7) Bill & Ted’s Excellent Cereal
Even though their second flick sucked, Bill and Ted had a crazy-ass amount of tie-ins and licensed products. Remember their cartoon? Their toyline? Their kickass albeit short-lived Marvel comic, which actually garnered an Eisner award nomination for Milk & Cheese creator Evan Dorkin? A cereal of their own was a logical step, and it was most excellent, as well.

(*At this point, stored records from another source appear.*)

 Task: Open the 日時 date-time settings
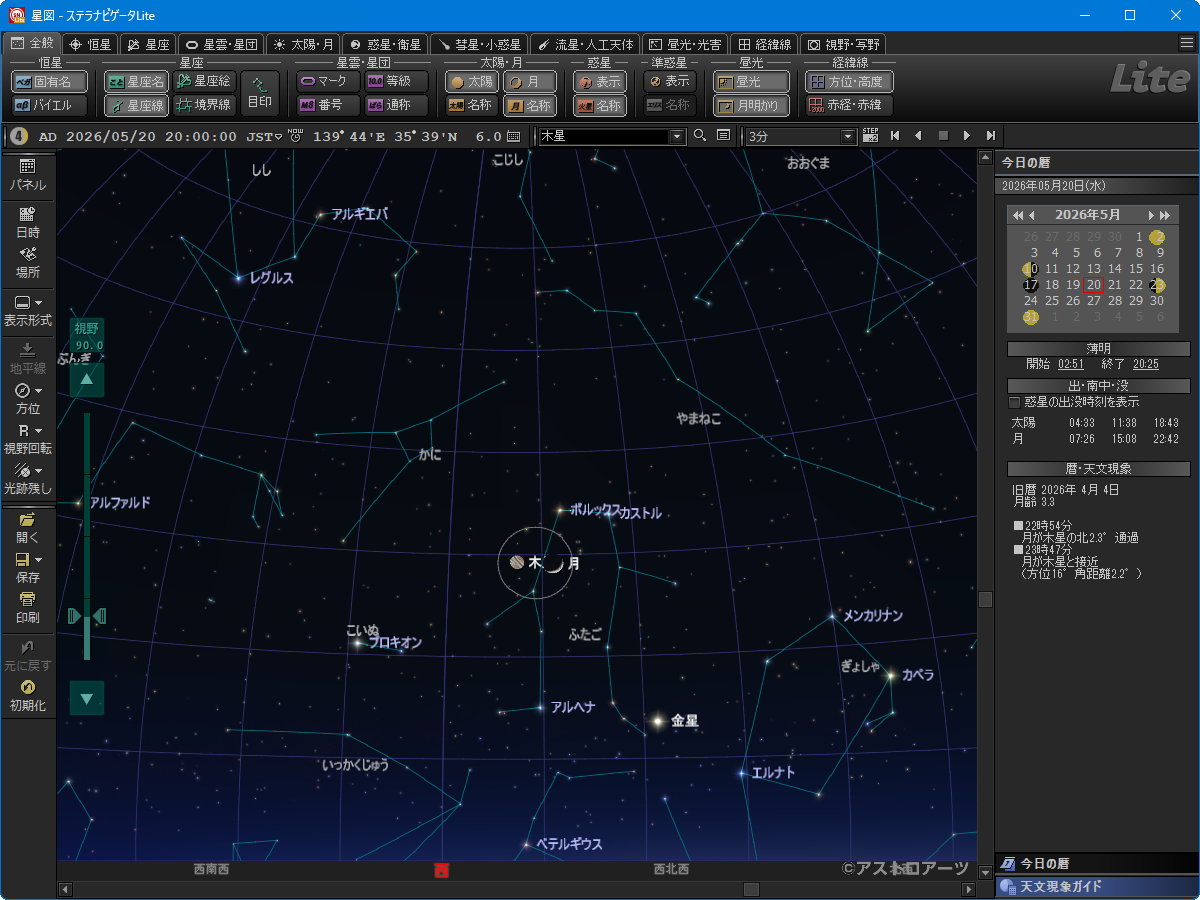tap(27, 220)
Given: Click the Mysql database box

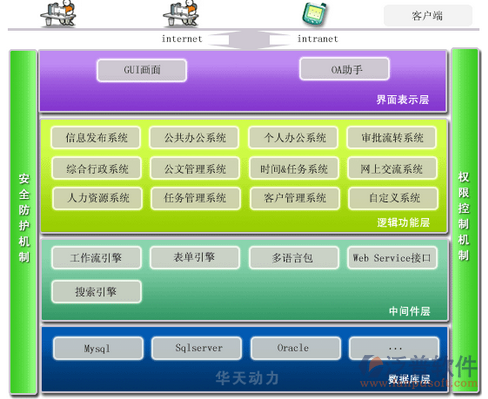Looking at the screenshot, I should tap(98, 348).
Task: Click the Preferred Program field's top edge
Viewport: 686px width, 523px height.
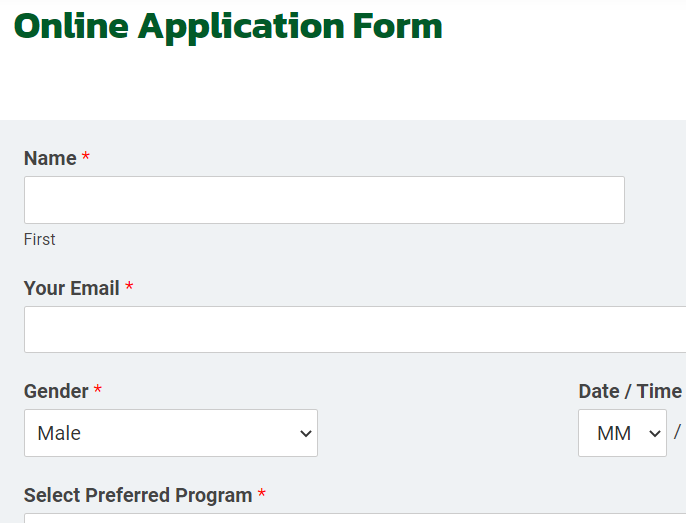Action: pos(355,516)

Too bad – or good, if you’re a glass-half-full type - it could be found in massive quantities at Dollar Tree stores around the summer of ’91. (Oftentimes shrinkwrapped with a “Bill & Ted Cassette Tape Case” that was shaped like their teleporting phone booth.) But like the chemistry of Reeves and Winter, “cinnamon oats with marshmallow notes” were a combination that could not be denied.
6) Oops! Choco Donuts

Apparently the good Cap’n Crunch and his slavemaster bosses at Quaker take us all for a bunch of morons. In 2001, they had an inspired idea. A new animated commercial aired showcasing the Crunch factory at work – but do to some sort of error, boxes of the Cap’n’s Crunchberries cereal were filled with nothing BUT the berry cereal pieces. Hence, a new cereal was born: Oops! All Berries. (How many of us would eat around the regular Cap’n Crunch cereal and save those precious Crunchberrries for last, anyway?) Well, in early 2002 they tried this trick again with another new cereal, Oops! Choco Donuts. Now, are we to believe that the Cap’n somehow ACCIDENTALLY mass-produced chocolate-doughnut cereal, that his assembly lines were somehow equipped to fuck up this royally? We’d say the Cap’n deserved to be keel-hauled, but you really can’t go wrong with cereal that tastes like chocolate doughnuts. Especially when it’s given an extra layer of crunch thanks to sugar sprinkles.